Die Bewertung des Verhaltens
Das Verhalten des Arbeitnehmers bzw. der Arbeitnehmerin sollte im Idealfall als „stets einwandfrei“ oder „stets vorbildlich“ charakterisiert werden. Und zwar gegenüber Vorgesetzten, Kollegen und insoweit Kundenkontakt bestand auch gegenüber Kunden.
Die Vorgesetzten sind bei der Aufzählung unbedingt an erster Stelle zu nennen! Das Wort „Geselligkeit“ ist ein absolutes Tabu, und „trug zum guten Betriebsklima bei“ bescheinigt nur ausgiebige Privatgespräche während der Arbeitszeit.

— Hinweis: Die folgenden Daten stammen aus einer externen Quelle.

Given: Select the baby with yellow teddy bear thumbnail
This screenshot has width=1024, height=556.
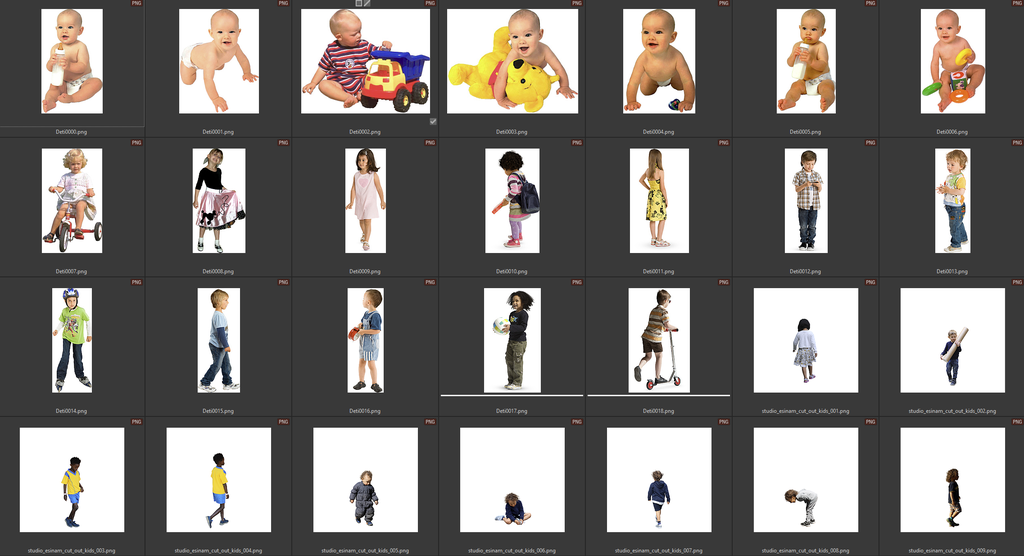Looking at the screenshot, I should [x=512, y=61].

Ebenfalls sollte die Betonung von Selbstverständlichkeiten unterbleiben. Ein „war stets pünktlich“ heißt beispielsweise nicht mehr als „Sonst fällt uns nichts Positives ein.“ Einzige Ausnahme ist die „Ehrlichkeit“ bei Kassiererinnen und anderen Berufsgruppen, die mit Bargeld umzugehen haben. Und zwar nur für diese! Für alle anderen Berufe ist die „Ehrlichkeit“ im Zeugnis tabu.